To make an attempt at tying my points together, a part of me has begun to think of the human construct of marriage as a force that works against human nature. Thankfully, another, much more dominant, fraction of my inner-self loudly insists that it is our primitive, emotion-based mind that works against this and many other man-made institutions. We can work around and forge ahead through emotion-based obstacles, either on our own or with the help of a therapist and, if deemed necessary, prescribed medications; it's when these options aren't utilized once a potentially dire situation arises that there are issues.
Moreover, the fact that we are capable of out-thinking ourselves at times gives us options, especially in situations such as this.
I, for one, don't believe myself to be the type of person capable of entering a situation wherein I devote myself to another and promise myself to them. I wouldn't feel comfortable doing that to another person, man or woman, or even a child for that matter.
As a human being, I believe in being accountable to one's self, if nothing else, and at times that's more than enough. So long as I can catch my reflection and make eye-contact with myself without recoiling in regret or revulsion at my deeds and the person I've become then, by my standards, all is well.
Some may feel a need or longing to validate themselves through another person or feel pressured into living out their days in a particular fashion. At the risk of sounding boorish, I pity these individuals.
No one can make you more of a person, any more of a human being, than your very self. If you're displeased with yourself or your position in life, it's up to you to adjust the set and do what's within your power to make life more bearable. No one else has any mystically enlightened answers and, even if they did, most everything important in life is subjective, so their cheat sheets would be useless means to an end you most likely won't reach, unless you attain it yourself.
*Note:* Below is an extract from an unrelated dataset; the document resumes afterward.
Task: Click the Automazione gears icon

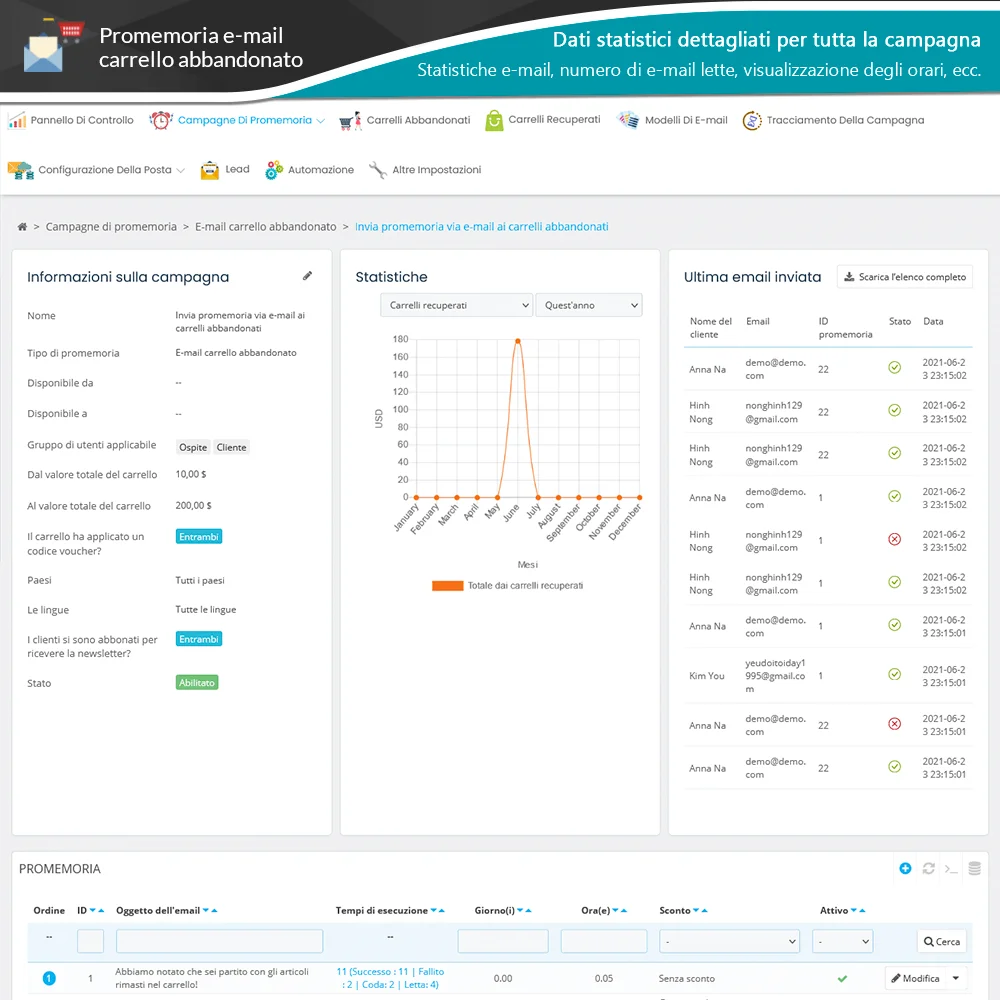Action: 271,170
Life is trying and miserable; it's other people that help make it tolerable, if not enjoyable, but they're not the end-all, be-all to life's endless questions to be pondered and infinite amount of toiling to be done.
My point in all of this is, perhaps, that while we ought to appreciate, treasure and admire those who we hold dear now, and with any luck will be able to continue cherishing and holding dear for many more years to come, we can't bet our bottom dollar on anyone but ourselves. Any attempt to do so is not only setting ourselves up for disappointment, but cheating the other person by fixing up expectations to which they can never amount, which can only lead to deep-seated resentment, whether or not it's outrightly recognized.
Love is beautiful, love is wonderful, love is multifaceted, but, most importantly, love is not defined by or built solely upon the paper on which a marriage license is written, the vows that are rehearsed and recited or the wedding band on a spouse's hand. The license can be voided, the vows long-forgotten and the bands removed.
"Until death?" A person can die many times, emotionally and psychologically, before being laid to rest, six feet under. The point of life is to live it, to enjoy it, with those who are most important to you, regardless of the titles or ceremonies involved.
It's far too easy to get caught up in the pomp and circumstance and expectations of one's culture; it's also far too easy to get caught up in a loveless marriage. Live while you can, love while you can and don't be blinded by the veil of repackaged fairy tales.